Der Konstruktivismus der Hallenarchitektur wird unterlaufen durch die abgeschnittenen Treppen und Stege, die sich nur gelegentlich als benutzbar erweisern. Der farbige Grund der Bilderteppiche irritiert auch ohnedies die Perspektive. Die Lichtregie sollte ihr übrges bewirken, wenn erst einmal die Akteure an ständig wechselndem Ort ihre Aktionskaskaden zwischen den Besuchern anlaufen lassen. Doch die Störung des Betriebs ist Teil des Spiels. Metropolis und Postmoderne liegen soweit nicht auseinander, wie sich nicht zuletzt in den beiden die Asymmetrie in Kauf nehmenden Stahltrommeln zu Seiten des eng abgeschirmten Eingangstunnels dartut. Podeste zugleich sind diese Säulen von ungetümer Proportion, dem Filegran der Gegenseite konfrontiert. Aber, wie gesagt, ihrer wird der Besucher erst ansichtig, wenn er den Raum von der Gegenseite erstmalig frei überblicken kann. Dem Grotten-Unterweltlichen auf der einen steht in dem Barraum der von den Sprühbildern überquellende, ansonsten kahle Raum auf der anderen Seite gegenüber.

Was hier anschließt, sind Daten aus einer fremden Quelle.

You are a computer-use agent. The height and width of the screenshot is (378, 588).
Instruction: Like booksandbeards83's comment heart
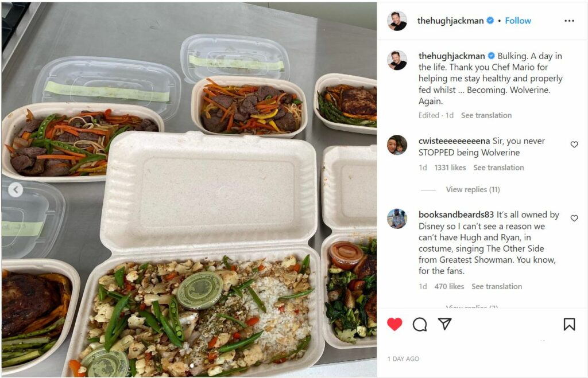574,218
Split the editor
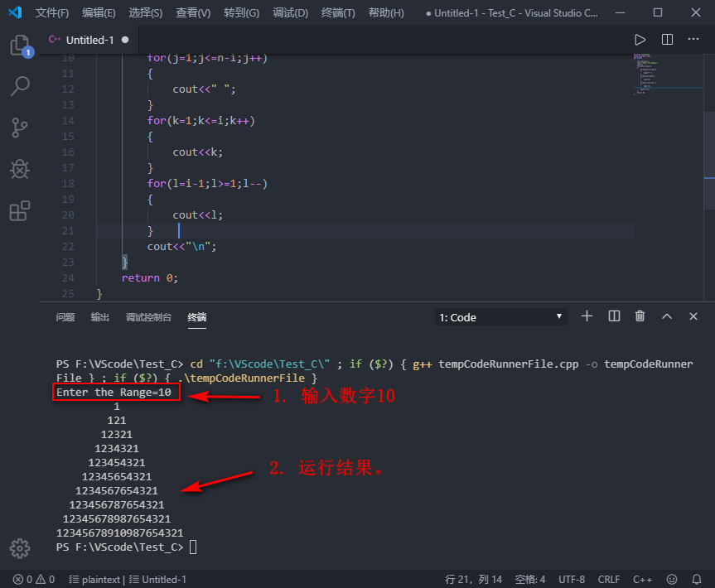Image resolution: width=715 pixels, height=588 pixels. (667, 39)
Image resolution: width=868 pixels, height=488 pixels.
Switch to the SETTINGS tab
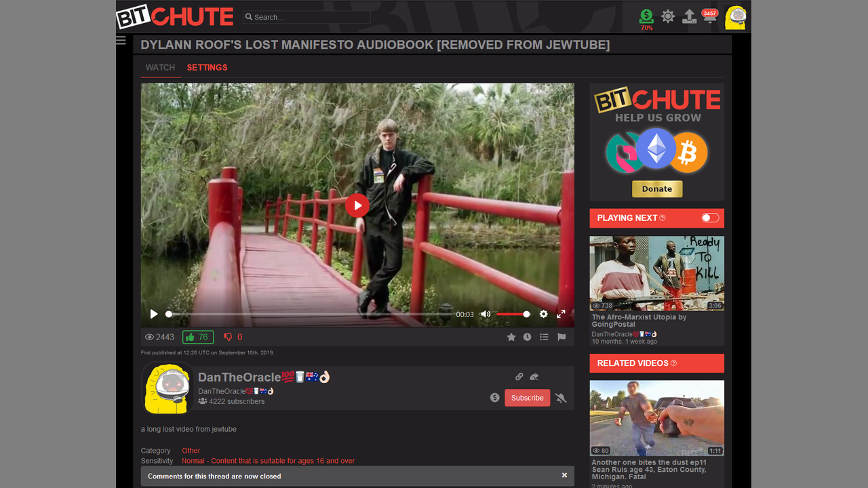pos(207,68)
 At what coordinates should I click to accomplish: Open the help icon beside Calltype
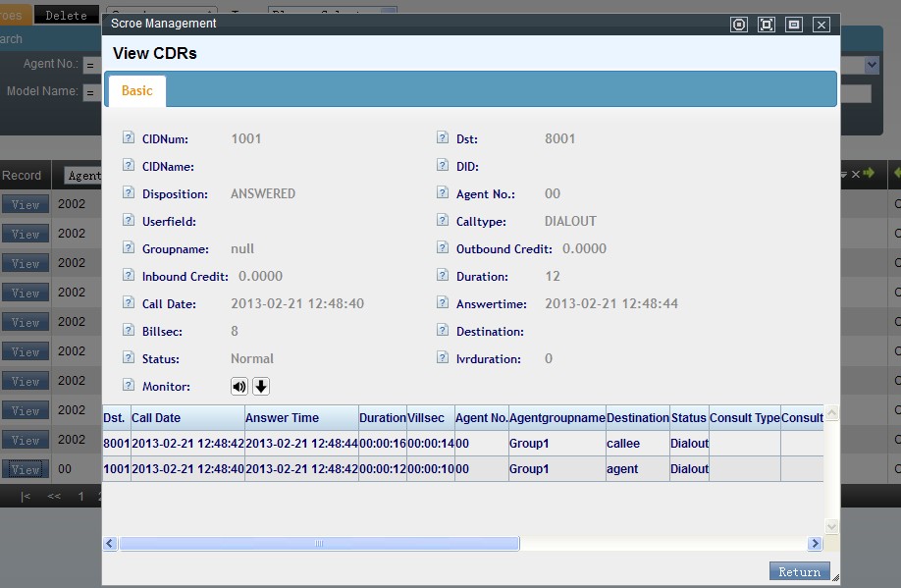tap(442, 221)

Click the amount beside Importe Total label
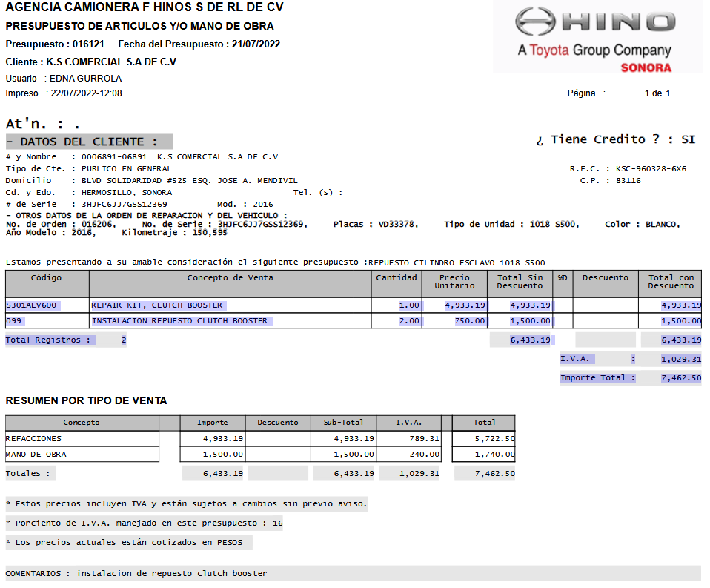pyautogui.click(x=680, y=378)
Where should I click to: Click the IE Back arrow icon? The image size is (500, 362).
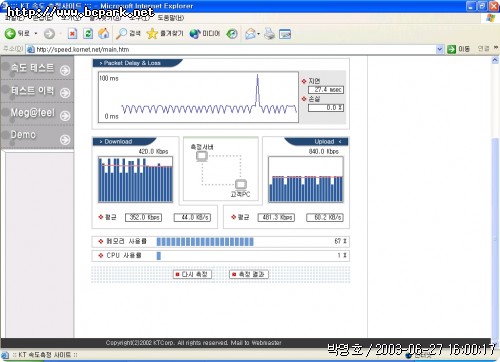coord(10,33)
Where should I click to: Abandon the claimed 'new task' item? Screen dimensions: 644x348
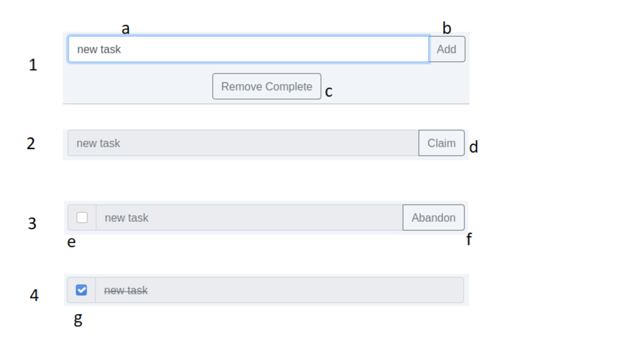(x=433, y=218)
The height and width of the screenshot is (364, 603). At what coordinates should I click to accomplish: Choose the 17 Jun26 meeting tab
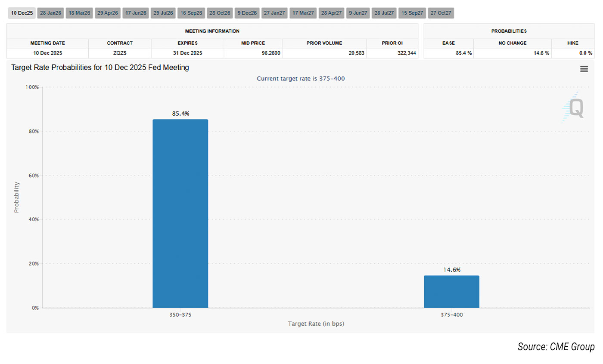[136, 13]
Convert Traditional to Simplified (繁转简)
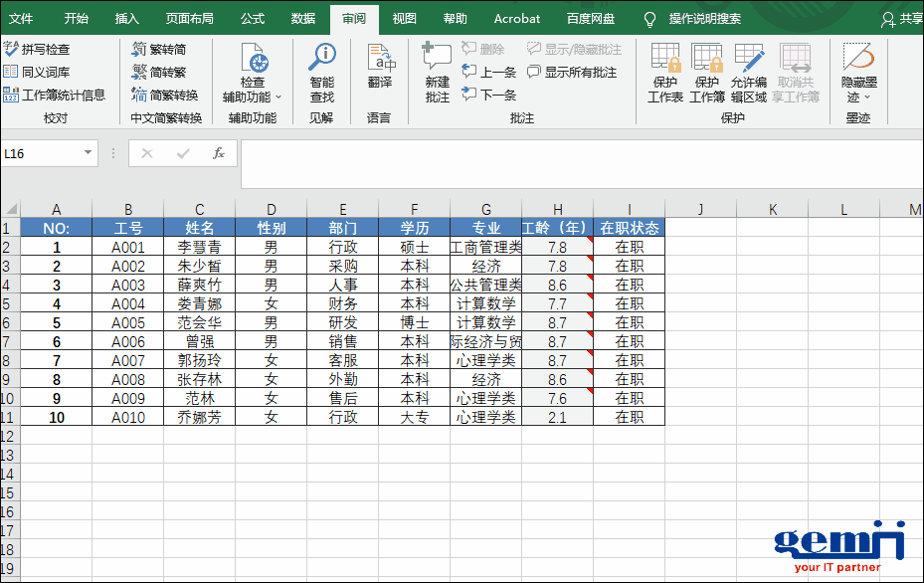Screen dimensions: 924x583 click(x=159, y=49)
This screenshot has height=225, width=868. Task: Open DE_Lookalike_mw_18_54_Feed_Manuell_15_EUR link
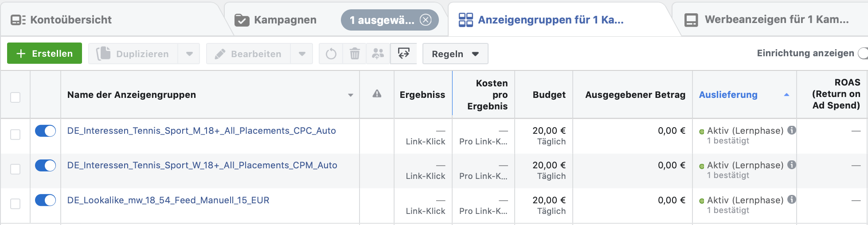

Funktionaler Ausstellungsraum wie gewohnt, Ietztlich unbewohnbar, clean und buntes Ausstellungsensemble, ein "Gesamtkunstwerk" ironisierendes Sprühprodukt, das sich ringsum breit gemacht hat, gegen das völlige Abräumen auch jeder bisherigen Spur, die es hier auch in den Köpfen immer wieder zu legen gilt Der süßliche Geruch der Nougatmischtrommeln ist längst gewichen. Den Ort der Arbeiterwohnungen aus dunklem Backstein, in deren Hinterhöfen einst Hausgemeinschaften einen lauten Karneval gefeiert hatten, decken Parkflächen vor Neubauten. Militant ist Kunst auch hier, wo sie sich des Ortes annimmt, geduldet nur dank repressiver Toleranz. Ein Kompromiß auf Zeit der status-quo, dem die launige Zynik der Sprüherbilder zum ungewollten, ach so klassischen Schema von 3 Orten in dieser Installation ihren unbedachten Tribut zollen: links die Unterwelt, rechts das trotzig bunte, gar nicht so liebliche Aakadien und dann -es scheint fatal- der Olymp inmitten. Mag der Besucher sich in diesem Kunsttempel durch den engen Schlauch bis in alle Winkel durchgezwängt haben: Erleben wird er auch diese Perspektive -- und dann sehen, wie er wieder von dannen kommt.
Vorbei muß er an den Säulen des Herkules, die bekanntlich schon im Altertum den Weg in die Wagnis unbekannter Welt bezeichneten.